__RECORDS FOR PROCESSING__.
________

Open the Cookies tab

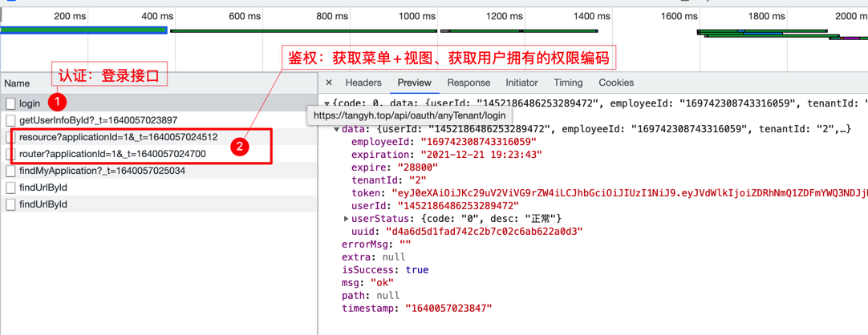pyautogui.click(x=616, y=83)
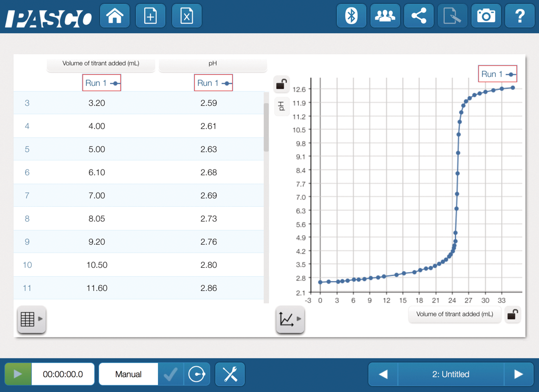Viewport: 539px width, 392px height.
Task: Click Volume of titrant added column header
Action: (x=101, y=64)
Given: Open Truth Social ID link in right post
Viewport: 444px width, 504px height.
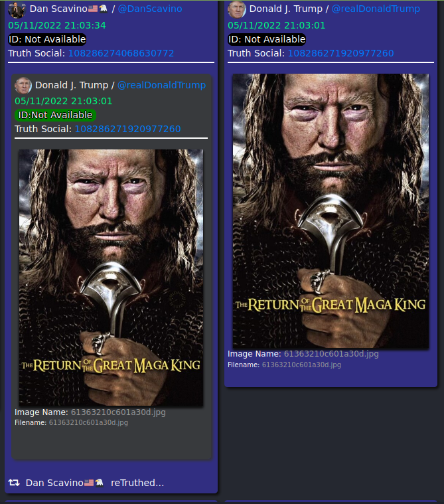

________

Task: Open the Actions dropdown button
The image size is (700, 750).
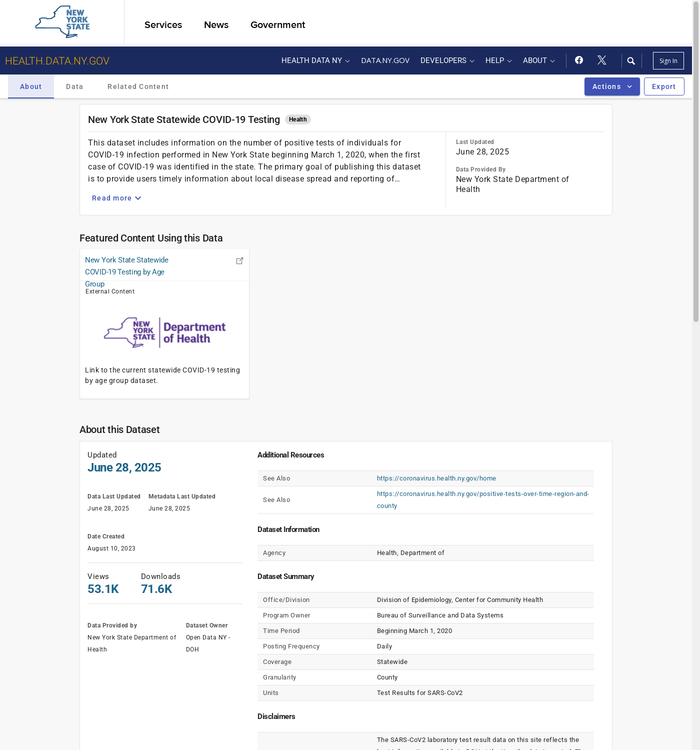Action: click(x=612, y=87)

________

__WHAT IS REQUIRED__. Retype the lines above exactly as they appear, from the line containing "Open the Cookies tab" through the line containing "Viewport: 444px width, 504px height.", and leave out any pictures.

__TASK RESPONSE__.
Open the Cookies tab

pyautogui.click(x=616, y=83)
Viewport: 539px width, 392px height.
Task: Click Volume of titrant added column header
Action: (x=101, y=64)
Given: Open Truth Social ID link in right post
Viewport: 444px width, 504px height.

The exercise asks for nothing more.